Analysis, Design and Estimation of G +7 Storey Building Structure by Using is Code Methods and by Using Softwares

Severe damage of buildings in the most distressing consequence of most natural hazards especially earthquake and due to ++. In the past limiting damage was not a prime objective of seismic design codes which concentrated only on providing an adequate level of life safety. Seismic load, wind load, dead load and live load is calculated and applied on structure. From these load combination maximum factor of safety is consider so the structure will not fail during natural hazards or due to overloading. Reinforced concrete special moment frames are used as part of seismic force-resisting systems in buildings that are designed to resist earthquakes. Beams, columns, and beam-column joints in moment frames are proportioned and detailed to resist flexural, axial, and shearing actions that result as a building sways through multiple displacement cycles during strong earthquake ground shaking. STAAD. Pro features a state-of-the-art user interface, visualization tools, powerful analysis and design engines with advanced finite element and dynamic analysis capabilities. From model generation, analysis and design to visualization and result verification. IS codes are used for manual calculations. For manual calculations of G+7 storey building construction limit state method is used. Therefore, it is need of time to analyze & design such hazard resisting structures so as to save human life and avoid property damage.

II. LITERATURE REVIEW

Prakash Sangamnerkar et al. (2015). Static and dynamic behaviour of reinforced concrete framed regular building. He has done the comparative study on the static and dynamic behavior of reinforced concrete framed regular building. Comparison of static and vibrant behaviour of a six storey‘s structure is considered in this paper and it is analysed by using computerized solution available in all four seismic zones i.e. II, III, IV and V. This is important for building design and resistant from earthquake. M. S. Aainawala et al. (2014). Comparative study of multi-storey R.C.C. Buildings with and without Shear Walls. He did the comparative study of multi-storey R.C.C. Buildings with and without Shear Walls. They applied the earthquake load to a building for G+12, G+25, G+38 located in zone II, zone III, zone IV and zone V for different cases of shear wall position. They calculated the lateral displacement and story drift in all the cases. It was observed that Multi-storeyed R.C.C. Buildings with shear wall is economical as compared to without shear wall. As per analysis, it was concluded that displacement at different level in multi-storeyed building with shear wall is comparatively lesser as compared to R.C.C. building

P. Rajaram, A. Murugesan, G.S. Thirugnanam (2010).Experimental study and research on behavior of interior RC beam column joint subjected to cyclic loading.

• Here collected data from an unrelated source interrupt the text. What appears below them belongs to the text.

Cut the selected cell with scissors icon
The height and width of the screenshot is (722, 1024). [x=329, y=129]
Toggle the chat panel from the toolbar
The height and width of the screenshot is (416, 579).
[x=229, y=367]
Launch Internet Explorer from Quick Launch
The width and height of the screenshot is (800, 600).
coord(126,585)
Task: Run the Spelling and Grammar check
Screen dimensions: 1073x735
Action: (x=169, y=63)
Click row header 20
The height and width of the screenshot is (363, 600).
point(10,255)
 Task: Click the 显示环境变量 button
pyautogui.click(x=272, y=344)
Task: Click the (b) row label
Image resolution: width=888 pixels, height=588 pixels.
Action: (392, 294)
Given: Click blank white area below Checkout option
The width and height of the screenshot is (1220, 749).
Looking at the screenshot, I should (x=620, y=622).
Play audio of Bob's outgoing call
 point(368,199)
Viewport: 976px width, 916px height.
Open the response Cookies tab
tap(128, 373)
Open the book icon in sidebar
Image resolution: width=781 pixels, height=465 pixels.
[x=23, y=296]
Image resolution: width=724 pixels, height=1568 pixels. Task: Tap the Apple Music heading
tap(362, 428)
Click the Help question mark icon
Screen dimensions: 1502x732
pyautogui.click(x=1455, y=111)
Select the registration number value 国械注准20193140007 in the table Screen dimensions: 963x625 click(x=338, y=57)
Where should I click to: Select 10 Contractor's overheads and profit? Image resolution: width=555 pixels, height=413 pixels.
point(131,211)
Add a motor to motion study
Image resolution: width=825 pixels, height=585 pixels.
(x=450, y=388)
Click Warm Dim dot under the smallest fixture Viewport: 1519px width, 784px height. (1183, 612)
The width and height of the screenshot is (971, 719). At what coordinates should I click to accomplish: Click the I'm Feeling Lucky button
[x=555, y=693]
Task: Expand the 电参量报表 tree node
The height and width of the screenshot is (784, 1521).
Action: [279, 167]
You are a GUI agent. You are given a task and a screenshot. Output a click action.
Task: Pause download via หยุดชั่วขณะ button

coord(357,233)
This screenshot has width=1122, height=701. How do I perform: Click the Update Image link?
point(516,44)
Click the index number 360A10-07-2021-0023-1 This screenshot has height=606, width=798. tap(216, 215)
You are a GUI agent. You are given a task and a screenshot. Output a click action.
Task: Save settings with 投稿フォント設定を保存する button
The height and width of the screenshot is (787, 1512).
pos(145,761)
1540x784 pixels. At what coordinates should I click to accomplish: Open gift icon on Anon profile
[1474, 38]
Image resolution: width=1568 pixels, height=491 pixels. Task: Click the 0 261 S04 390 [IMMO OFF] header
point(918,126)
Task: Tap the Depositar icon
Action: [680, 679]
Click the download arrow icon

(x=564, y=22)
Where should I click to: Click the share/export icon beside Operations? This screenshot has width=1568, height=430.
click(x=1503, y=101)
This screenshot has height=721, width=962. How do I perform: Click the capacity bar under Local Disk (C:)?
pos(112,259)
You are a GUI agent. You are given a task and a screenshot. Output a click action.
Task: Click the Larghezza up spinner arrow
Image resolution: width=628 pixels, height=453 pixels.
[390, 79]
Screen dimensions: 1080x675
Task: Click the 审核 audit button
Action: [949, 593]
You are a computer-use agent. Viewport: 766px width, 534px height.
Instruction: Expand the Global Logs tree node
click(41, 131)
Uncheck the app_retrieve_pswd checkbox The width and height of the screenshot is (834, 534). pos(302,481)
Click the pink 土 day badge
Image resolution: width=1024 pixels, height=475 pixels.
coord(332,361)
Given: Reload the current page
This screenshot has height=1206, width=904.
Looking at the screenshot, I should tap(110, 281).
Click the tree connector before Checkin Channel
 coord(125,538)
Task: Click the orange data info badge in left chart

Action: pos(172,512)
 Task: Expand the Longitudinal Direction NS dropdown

He discuss about Experimental study and research on behavior of interior RC beam column joint subjected to cyclic loading is carried. Beam column joint is an important component of reinforced concrete moment resisting frames and should be designed and detailed properly, especially when the frame is subjected to earthquake loading. Failure of beam column joints during earthquake is governed by bond and shear failure mechanism which are brittle in nature. Therefore, a current international code gives high importance to provide adequate anchorage to longitudinal bars and confinement of core concrete in resisting shear.codes provide for reduction of seismic forces thorough provisions of special ductility requirements. Details for achieving ductility in reinforced concrete structure are given in IS 13920:-1993. This paper covers the analysis and design of two bay five stories R.C.C moment resisting frames for general building using ETABS as per IS 1893-2002 code procedures and detailed as IS 13920-1993 recommendations. Mohit Sharma et. al. (2015). To study the dynamic analysis of multi-storey Building. He considered a G+30 storied regular reinforced concrete framed building. Dynamic analysis of multi-storey Building was carried out. These buildings have the plan area of 25m x 45m with a storey height 3.6m each and depth of foundation is 2.4 m. & total height of chosen building including depth of foundation is 114 m. The static and dynamic analysis has done on computer with the help of STAAD-Pro software using the parameters for the design as per the IS-1893- 2002-Part-1 for the zones- 2 and 3. It was concluded that not much difference in the values of Axial Forces as obtained by static and dynamic analysis. Anwaruddin M. et. al. Carried out the study on non-linear Static Pushover Analysis of G plus 3 medium rise reinforced cement concrete structure with and without vertical irregularity. It was seen that irregularity in height of the building reduces the performance point of structure. There was reduction in displacement or deformation of the RCC building also.

III. METHODOLOGY

Process of designing G+7 building structure by using softwares.

BUILDING

Material properties: The analysis has been done considering the following material properties Structural Steel: Tor steel Reinforced concrete: Reinforced concrete of design mix with grade M 20 Steel reinforced: Fe 415 Stirrups and links: Fe 415 Load calculation: Following assumption are made for load calculation Density of concrete: 20kN/m3 Density of brick: 18kN/m3 Thickness of slab: 200 mm Thickness of wall: 230mm Thickness of brickbat coba : 150mm Floor finish load: 1kN/m LL on floor slabs: 3kN/m2 Evaluation of loads Dead load of slab= 0.20x1x25 = 5 kN/m LL on floors = 3X1 =3kN/m

STOREY BUILDING USING STAAD PRO

INTRODUCTION Our project is based on the design and analysis of the multi-storied buildings Analysis is done through using the STAAD- PRO Notation adopted throughout the project is same as in IS-456-2000

This project is mainly based on software and it is essential to know the details about these software‘s 1. Staad pro(v8i)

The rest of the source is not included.